Where the records below reach the line containing "At what coordinates should I click to accomplish: Click the F1", start transcribing, and end with the line containing "Task: Open the Tabs menu", exactly and with nothing else added.

# [DATA]

* * *

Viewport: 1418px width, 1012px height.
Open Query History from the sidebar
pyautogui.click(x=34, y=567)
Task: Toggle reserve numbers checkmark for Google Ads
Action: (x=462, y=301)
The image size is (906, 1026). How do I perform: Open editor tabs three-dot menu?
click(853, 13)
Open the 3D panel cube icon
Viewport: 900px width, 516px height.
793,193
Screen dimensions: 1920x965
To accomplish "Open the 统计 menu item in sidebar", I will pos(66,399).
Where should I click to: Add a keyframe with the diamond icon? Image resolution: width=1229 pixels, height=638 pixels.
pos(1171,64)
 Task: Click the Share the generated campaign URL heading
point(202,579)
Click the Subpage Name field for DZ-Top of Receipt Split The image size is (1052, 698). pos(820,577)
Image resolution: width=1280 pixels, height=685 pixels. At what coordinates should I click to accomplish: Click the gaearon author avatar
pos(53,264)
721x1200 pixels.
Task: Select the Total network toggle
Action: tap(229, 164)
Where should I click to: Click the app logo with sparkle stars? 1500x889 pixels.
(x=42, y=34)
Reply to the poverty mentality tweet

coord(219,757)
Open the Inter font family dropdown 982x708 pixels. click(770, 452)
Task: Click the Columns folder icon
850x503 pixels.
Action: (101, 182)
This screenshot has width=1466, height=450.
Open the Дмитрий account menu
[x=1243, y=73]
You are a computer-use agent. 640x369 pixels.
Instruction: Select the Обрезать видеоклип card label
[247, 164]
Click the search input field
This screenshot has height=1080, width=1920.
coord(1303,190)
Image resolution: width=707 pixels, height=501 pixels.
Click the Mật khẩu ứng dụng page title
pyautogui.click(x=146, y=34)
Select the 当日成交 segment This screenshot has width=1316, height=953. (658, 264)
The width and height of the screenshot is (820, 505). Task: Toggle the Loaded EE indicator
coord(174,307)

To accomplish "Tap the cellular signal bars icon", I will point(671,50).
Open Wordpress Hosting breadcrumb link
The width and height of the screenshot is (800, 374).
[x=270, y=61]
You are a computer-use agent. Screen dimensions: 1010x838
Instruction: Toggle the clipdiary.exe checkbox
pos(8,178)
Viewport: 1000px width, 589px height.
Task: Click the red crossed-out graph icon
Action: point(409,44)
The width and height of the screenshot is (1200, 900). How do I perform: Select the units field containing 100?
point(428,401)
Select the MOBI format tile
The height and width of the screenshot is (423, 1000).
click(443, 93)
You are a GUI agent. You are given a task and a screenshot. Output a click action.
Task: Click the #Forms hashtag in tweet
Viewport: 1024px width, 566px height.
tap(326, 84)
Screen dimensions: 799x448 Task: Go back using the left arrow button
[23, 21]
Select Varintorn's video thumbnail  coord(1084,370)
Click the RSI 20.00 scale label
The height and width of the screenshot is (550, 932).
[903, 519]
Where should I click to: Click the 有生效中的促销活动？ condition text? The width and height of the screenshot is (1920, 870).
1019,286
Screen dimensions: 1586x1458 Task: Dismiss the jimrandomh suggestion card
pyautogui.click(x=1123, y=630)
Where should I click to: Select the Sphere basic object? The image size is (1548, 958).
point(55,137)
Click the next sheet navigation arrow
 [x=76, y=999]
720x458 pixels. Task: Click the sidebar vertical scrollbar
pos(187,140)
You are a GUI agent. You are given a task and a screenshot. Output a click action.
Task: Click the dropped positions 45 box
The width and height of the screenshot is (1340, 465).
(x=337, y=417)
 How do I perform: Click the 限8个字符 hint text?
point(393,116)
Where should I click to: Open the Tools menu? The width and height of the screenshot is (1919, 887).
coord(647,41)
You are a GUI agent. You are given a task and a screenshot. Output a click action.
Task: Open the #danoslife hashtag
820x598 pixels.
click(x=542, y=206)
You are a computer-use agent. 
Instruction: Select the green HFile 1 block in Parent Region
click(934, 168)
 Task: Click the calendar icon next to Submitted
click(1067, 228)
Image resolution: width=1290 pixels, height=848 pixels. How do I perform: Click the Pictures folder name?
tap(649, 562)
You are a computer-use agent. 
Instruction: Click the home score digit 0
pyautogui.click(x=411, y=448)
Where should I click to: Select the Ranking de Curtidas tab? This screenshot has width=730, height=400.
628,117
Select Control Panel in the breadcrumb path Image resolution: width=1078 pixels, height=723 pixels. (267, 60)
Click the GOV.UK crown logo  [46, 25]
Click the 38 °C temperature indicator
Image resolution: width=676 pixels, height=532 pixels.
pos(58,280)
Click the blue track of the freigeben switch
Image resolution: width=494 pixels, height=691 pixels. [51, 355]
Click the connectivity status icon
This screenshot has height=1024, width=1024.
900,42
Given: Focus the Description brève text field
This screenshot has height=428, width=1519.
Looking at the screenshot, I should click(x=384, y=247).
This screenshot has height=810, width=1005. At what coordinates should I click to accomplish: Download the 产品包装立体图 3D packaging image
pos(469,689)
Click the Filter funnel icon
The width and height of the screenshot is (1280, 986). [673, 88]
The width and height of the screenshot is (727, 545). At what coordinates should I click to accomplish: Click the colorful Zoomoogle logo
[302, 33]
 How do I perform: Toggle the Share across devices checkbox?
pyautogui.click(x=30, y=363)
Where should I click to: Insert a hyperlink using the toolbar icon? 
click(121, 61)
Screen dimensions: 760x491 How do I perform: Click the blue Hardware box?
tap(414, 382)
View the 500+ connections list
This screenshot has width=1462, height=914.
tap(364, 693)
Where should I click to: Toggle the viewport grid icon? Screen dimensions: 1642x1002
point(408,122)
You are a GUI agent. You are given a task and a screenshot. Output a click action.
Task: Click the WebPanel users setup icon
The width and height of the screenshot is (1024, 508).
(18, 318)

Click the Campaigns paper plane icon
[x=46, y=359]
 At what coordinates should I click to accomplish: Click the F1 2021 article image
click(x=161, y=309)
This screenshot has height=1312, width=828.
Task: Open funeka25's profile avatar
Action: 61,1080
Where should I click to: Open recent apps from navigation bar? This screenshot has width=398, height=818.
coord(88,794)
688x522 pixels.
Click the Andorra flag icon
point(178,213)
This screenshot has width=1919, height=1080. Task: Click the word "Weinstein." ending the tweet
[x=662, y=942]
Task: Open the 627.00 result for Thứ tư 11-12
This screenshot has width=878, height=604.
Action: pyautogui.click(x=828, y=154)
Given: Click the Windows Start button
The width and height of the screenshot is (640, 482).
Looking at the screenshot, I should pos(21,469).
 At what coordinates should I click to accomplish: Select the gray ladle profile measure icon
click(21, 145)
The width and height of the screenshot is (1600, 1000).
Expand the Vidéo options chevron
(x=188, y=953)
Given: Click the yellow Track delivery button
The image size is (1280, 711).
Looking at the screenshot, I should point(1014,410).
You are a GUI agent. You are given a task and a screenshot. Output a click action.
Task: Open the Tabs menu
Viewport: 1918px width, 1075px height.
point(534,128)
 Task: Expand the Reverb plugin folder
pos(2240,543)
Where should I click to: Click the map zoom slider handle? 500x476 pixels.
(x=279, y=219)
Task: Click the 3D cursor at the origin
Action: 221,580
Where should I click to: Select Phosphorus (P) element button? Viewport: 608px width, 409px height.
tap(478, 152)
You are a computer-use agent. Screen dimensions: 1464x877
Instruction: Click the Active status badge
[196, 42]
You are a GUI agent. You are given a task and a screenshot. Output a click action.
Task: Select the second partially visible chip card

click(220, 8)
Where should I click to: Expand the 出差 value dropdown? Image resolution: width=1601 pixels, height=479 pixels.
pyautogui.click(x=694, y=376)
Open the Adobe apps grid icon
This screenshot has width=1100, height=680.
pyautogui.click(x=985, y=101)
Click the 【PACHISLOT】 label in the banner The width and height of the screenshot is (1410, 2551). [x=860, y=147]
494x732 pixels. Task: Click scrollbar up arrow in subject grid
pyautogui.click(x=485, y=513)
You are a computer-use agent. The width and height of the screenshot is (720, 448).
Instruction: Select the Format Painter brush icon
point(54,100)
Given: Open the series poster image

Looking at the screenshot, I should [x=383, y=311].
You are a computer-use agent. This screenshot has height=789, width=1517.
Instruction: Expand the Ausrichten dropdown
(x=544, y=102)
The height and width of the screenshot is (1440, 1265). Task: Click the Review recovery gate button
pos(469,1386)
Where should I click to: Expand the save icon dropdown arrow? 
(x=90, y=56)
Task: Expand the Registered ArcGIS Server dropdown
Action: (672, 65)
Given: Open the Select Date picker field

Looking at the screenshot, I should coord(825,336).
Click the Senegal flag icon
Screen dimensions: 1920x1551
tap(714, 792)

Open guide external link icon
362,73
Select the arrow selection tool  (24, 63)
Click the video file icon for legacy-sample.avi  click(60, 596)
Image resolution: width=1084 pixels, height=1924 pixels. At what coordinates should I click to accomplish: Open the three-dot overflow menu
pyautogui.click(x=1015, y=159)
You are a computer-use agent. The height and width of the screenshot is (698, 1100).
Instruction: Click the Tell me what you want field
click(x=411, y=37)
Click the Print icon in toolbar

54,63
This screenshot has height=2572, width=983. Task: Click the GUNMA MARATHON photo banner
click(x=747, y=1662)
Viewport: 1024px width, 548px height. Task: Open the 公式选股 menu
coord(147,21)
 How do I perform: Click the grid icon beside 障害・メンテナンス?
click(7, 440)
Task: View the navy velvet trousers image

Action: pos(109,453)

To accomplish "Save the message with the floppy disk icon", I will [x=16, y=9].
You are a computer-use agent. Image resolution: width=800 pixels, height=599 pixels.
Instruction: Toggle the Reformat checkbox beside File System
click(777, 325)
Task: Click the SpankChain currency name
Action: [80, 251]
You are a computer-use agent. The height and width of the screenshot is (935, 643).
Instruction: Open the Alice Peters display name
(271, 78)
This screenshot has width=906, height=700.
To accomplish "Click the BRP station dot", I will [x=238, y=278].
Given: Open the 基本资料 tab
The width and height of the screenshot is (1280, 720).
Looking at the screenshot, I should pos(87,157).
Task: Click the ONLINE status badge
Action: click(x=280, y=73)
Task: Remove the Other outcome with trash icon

* * *

# [ANSWER SPACE]
 At what coordinates should I click to accomplish: Click the F1 2021 article image
click(x=161, y=309)
This screenshot has height=1312, width=828.
Task: Open funeka25's profile avatar
Action: 61,1080
Where should I click to: Open recent apps from navigation bar? This screenshot has width=398, height=818.
coord(88,794)
688x522 pixels.
Click the Andorra flag icon
point(178,213)
This screenshot has width=1919, height=1080. Task: Click the word "Weinstein." ending the tweet
[x=662, y=942]
Task: Open the 627.00 result for Thứ tư 11-12
This screenshot has width=878, height=604.
Action: pyautogui.click(x=828, y=154)
Given: Click the Windows Start button
The width and height of the screenshot is (640, 482).
Looking at the screenshot, I should pos(21,469).
 At what coordinates should I click to accomplish: Select the gray ladle profile measure icon
click(21, 145)
The width and height of the screenshot is (1600, 1000).
Expand the Vidéo options chevron
(x=188, y=953)
Given: Click the yellow Track delivery button
The image size is (1280, 711).
Looking at the screenshot, I should point(1014,410).
You are a GUI agent. You are given a task and a screenshot. Output a click action.
Task: Open the Tabs menu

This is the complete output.